BP may be different in each arm

28
Q

what is the mechanism of referred pain

A

pain of visceral origin is referred to the site on the skin that follows the dermatome rule.

beware of overlapping dermatomes from borderline structures between foregut and midgut. (pancreatic and duodenal in particular)

29
Q

what are the possible diagnoses for colicky abdominal pain that is now constant

A

bowel obstruction with/without hernia

irritable bowel syndrome

30
Q

what are the possible diagnoses for colicky abdominal pain associated with diarrhoea

A

gastroenteritis

inflammatory bowel disease

31
Q

Give any possible diagnoses for the description of the pain:

Central abdominal pain that shifted to the right iliac fossa

A

Appendicitis
Rarely perforated Duodenal Ulcer

32
Q

Give any possible diagnoses for the description of the pain:

Sudden severe pain radiating to the back, flank and/or groin

A

Abdominal aortic aneurysm (AAA) until proven otherwise
Renal colic

33
Q

Give any possible diagnoses for the description of the pain:

Severe generalised pain with shoulder tip pain

A

Diaphragm irritation by free fluid / blood within the abdomen

34
Q

what does colicky pain that becomes constant suggest

A

that there is a partial obstruction of the hollow viscus, that has become complete and needs urgent intervention to prevent perforation/major complication

35
Q

what does pyrexia, localised tenderness and guarding suggest

A

an infection or inflammatory process in one organ

36
Q

what does radiation usually point to

A

the possible organ but it can also suggest the progression of the disease

37
Q

what are nausea, vomiting and distension related to

A

the bowel obstruction but rememeber that inflammatory causes can also cause localised ileus giving a similar but less severe picture

38
Q

what is McBurney’s point

A

classical point of maximum tenderness in appendicitis, corresponding to the position of the base of the appendix.

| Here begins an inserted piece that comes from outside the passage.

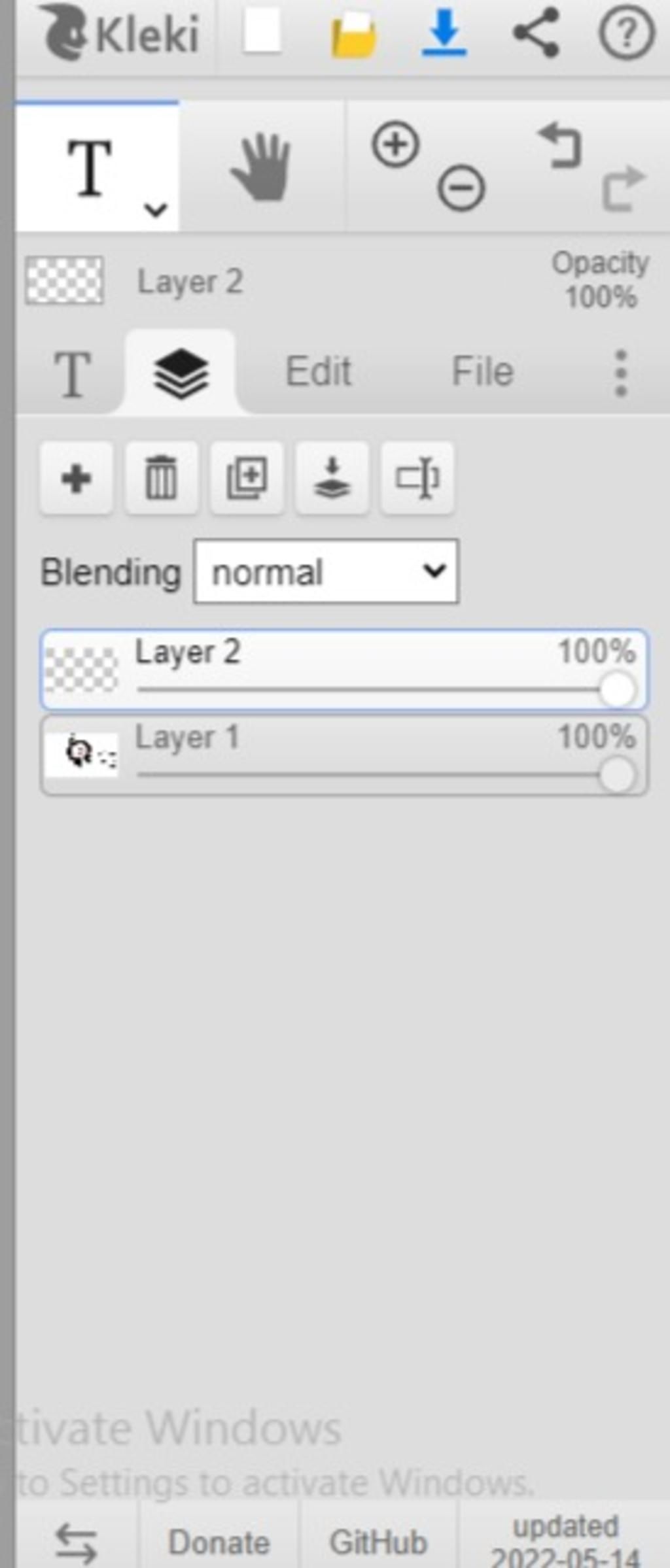Merge layer down with the merge button
The width and height of the screenshot is (670, 1568).
(x=332, y=479)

1/3rd of the line between anterior superior iliac spine to umbillicus

39
Q

what is the definition of a hernia

A

defined as a protrusion of an organ through its containing wall and into a different cavity

40
Q

what is the most common abdominal wall hernia

A

inguinal

41
Q

what are direct hernias

A

the leading area of weakness is the posterior wall of the inguinal canal, where viscera herniates anteriorly through Hesselbach’s triangle and not into scrotum

42
Q

what are indirect hernias

A

the leading area of weakness is the deep inguinal ring where intra-peritoneal contents herniate into the inguinal canal alongside spermatic cord, and can exit the canal through the superficial ring and into the scrotum

43
Q

what are the other four types of hernia

A

Umbilical / paraumbilical

Femoral (Below the inguinal ligament, inferior and lateral to the pubic tubercle)

Incisional (through any previous surgical scar)

Epigastric or midline hernias, where there are natural areas of weakness due to the ‘criss-crossing’ of fibres that form the linea alba

44
Q

what is a sentinel loop

A

a short segment of adynamic ileus close to an intra-abdominal inflammatory process.

the sentinel loop may aid in localising the source of inflammation.